PhD thesis defense of Wouter Marchal
PRACTICAL

Jan 26, 2018 - 16.15 uur


Oude Gevangenis

Universiteit Hasselt

campus Hasselt

Martelarenlaan 42

3500 Hasselt

Lokaal auditorium Louis Roppe


CONTACT

dr. Joris HAVEN

32-11-292191

joris.haven@uhasselt.be


Wouter Marchal invites you to the public defense of his doctoral thesis entitled: "Redox mechanisms in low-temperature solution processing of materials for flexible electronics".

Promoter is Prof. Dr. An Hardy.

Co-promoter is Prof. Dr. Marlies K. Van Bael

Abstract:

In the past 4 years, we focused on the chemical deposition of materials for flexible electronics. Imagine that we would be able to print electronic circuit components such as solar cells, light emitting diodes or just miniscule patterned conductive tracks on paper, plastic or textile. In this way we could make a lot of everyday objects ‘smart’. For instance, a blanket with a printed solar panel on top to charge your electric car when it is parked, which you can fold and store in your trunk if you want to drive away.

However, to enable these smart solutions, we need to find a way to coat and deposit materials like metals and transparent conductive oxides on temperature-sensitive substrates (e.g. plastics). To achieve this target, we investigated two different ‘chemical tricks’, which convert the liquid we want to use for printing/coating into the desired functional material.

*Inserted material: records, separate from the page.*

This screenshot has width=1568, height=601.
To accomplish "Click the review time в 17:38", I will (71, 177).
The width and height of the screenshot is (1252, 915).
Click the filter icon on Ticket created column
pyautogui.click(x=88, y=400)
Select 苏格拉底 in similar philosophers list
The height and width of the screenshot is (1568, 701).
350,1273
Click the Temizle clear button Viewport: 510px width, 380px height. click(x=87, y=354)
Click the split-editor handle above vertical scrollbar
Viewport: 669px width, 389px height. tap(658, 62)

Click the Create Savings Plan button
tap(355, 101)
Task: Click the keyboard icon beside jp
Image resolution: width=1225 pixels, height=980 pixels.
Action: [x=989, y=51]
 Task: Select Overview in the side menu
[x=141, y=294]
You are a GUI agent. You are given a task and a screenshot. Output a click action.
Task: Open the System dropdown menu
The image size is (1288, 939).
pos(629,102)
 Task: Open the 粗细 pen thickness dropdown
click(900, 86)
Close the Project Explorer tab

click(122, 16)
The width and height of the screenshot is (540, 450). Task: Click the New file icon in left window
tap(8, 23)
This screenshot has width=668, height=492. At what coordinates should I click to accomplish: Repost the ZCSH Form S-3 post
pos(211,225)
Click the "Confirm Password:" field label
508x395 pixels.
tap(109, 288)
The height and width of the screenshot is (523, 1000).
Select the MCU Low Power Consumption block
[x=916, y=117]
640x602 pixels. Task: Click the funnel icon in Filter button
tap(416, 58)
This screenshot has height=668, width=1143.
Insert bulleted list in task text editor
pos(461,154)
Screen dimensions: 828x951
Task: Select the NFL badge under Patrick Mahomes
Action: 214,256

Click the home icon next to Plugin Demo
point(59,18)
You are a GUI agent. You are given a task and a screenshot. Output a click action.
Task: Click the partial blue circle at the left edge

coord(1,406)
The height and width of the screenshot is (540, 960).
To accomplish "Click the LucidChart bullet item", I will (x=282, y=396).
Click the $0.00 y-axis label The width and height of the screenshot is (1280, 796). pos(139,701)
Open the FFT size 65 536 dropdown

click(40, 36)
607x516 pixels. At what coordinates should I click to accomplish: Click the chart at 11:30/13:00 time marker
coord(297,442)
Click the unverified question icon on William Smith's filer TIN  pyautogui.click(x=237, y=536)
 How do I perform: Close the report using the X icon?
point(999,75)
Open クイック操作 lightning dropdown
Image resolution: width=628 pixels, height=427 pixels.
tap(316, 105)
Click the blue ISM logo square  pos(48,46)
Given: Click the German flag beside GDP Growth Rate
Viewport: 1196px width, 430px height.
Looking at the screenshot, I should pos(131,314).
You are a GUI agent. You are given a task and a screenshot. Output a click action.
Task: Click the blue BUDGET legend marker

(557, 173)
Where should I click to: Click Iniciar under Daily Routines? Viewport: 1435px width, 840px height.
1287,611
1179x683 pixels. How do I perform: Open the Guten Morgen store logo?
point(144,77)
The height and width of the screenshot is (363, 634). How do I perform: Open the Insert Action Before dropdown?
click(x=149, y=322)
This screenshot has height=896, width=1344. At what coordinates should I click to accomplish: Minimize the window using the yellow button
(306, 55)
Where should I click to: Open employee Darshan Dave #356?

The first chemical trick is based on the same ingredients you use to create an explosion, but then applied on a micro- and nano-scale. In this way, the targeted oxides can possibly form because of local internally generated heat, instead of an externally applied temperature treatment which would destroy the plastic/paper substrate. However, we found that this reaction mechanism can only occur within some clear boundary conditions related to the material dimensions, the temperature treatment and the occurrence of side-reactions.

The second chemical trick was applied to create metal features from solutions you can put in an inkjet printer. We unraveled the mechanism of how this conversion from an innovative designed ink on to a conductive metal layer occurs on plastic. This step can help other researchers in their ink formulation experiments, and contributes to the promising future of printable electronics.

From now on, the research can extend to the optimization of the ink for industrial processes, but also the development of alloy inks or 3D printing applications. In addition, the transparent oxide materials can be fine-tuned (both in composition and morphology) to further increase the efficiency of flexible solar cells and light emitting devices.